Die welt und alles zu erquicken /

    Und machst die bahn von gold und nectar voll /

    Darauff dein Phöbus lauffen soll.

Ein iedes blat bey meinen füssen /

    Ein ieder vogel über mir /

    Verehret dich und opffert dir;

Und giebet uns mit lust zu wissen /

    Wie itzt dein glantz und deiner wunder pracht

    Verjagt das leid und dämpfft die nacht.

Du heist den unmuth von uns scheiden /

    Die blumen weinen dir vor lust.

    Du öffnest deine bunte brust /

In wilden püschen / thal und heiden.

    Nur die / so dir fast gleichen zierrath führt /

    Wird nicht durch deine pracht gerührt.

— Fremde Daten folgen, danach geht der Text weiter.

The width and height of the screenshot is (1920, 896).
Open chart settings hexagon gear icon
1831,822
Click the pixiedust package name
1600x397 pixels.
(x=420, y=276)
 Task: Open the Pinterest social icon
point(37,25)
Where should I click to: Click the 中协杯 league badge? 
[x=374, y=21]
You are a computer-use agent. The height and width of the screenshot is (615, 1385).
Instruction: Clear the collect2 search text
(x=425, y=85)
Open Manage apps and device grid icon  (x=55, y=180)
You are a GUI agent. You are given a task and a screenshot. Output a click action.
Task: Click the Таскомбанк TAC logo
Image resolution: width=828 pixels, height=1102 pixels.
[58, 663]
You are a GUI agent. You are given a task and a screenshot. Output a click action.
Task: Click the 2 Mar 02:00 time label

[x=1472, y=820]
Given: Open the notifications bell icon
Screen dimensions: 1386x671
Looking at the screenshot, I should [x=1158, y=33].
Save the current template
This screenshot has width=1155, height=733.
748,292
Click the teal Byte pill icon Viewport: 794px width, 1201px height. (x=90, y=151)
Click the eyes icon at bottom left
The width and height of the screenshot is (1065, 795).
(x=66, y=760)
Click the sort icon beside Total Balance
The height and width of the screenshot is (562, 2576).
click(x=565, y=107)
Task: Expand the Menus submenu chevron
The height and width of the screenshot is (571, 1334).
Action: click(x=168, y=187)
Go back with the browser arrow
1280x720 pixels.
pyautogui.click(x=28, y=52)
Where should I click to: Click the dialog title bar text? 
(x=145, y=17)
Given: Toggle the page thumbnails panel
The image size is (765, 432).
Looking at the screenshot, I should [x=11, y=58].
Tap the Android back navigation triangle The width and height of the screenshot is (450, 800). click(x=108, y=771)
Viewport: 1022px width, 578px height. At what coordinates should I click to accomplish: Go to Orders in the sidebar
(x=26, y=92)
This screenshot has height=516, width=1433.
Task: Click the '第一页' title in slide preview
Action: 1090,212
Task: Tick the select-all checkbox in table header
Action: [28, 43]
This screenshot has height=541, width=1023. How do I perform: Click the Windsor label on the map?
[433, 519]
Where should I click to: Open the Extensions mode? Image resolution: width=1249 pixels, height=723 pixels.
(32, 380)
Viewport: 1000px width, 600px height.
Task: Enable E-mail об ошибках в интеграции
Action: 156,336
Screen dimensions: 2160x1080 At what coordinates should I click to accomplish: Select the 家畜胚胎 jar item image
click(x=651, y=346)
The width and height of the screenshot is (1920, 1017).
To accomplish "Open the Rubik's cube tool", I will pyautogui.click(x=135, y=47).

Corinne läst sich nicht bewegen /

    Du fäll'st ihr wüten nicht dahin /

    Sie weiß den kalten Tyger-sinn

Nicht abzuthun / nicht weg zu legen.

    Sie speiset mich mit angst und bleichem leid /

    Wie du die welt mit lieblichkeit.

Ihr harter geist weiß nicht zu biegen /

    Ihr haß der geht nicht mehr zu ruh /

    Er will stets munter seyn wie du /

Und gegen mich zu felde liegen;

    Sie macht / daß mir dein angenehmer schein

    Den blitzen ähnlich dünckt zu seyn.

Du must den kalten schnee vertreiben /

    So unter warmen bergen ist /

    Und mich zu martern hat erkiest /

Sonst kan und weiß ich nicht zu bleiben.

    Aurora wilstu wie Corinne seyn?

    Du läuffst und läst mich hier allein!

Verfügbare Informationen:
ISBN: 3-15-008889-5
Erschienen im Buch "Gedichte"
Herausgeber: Philipp Reclam jun.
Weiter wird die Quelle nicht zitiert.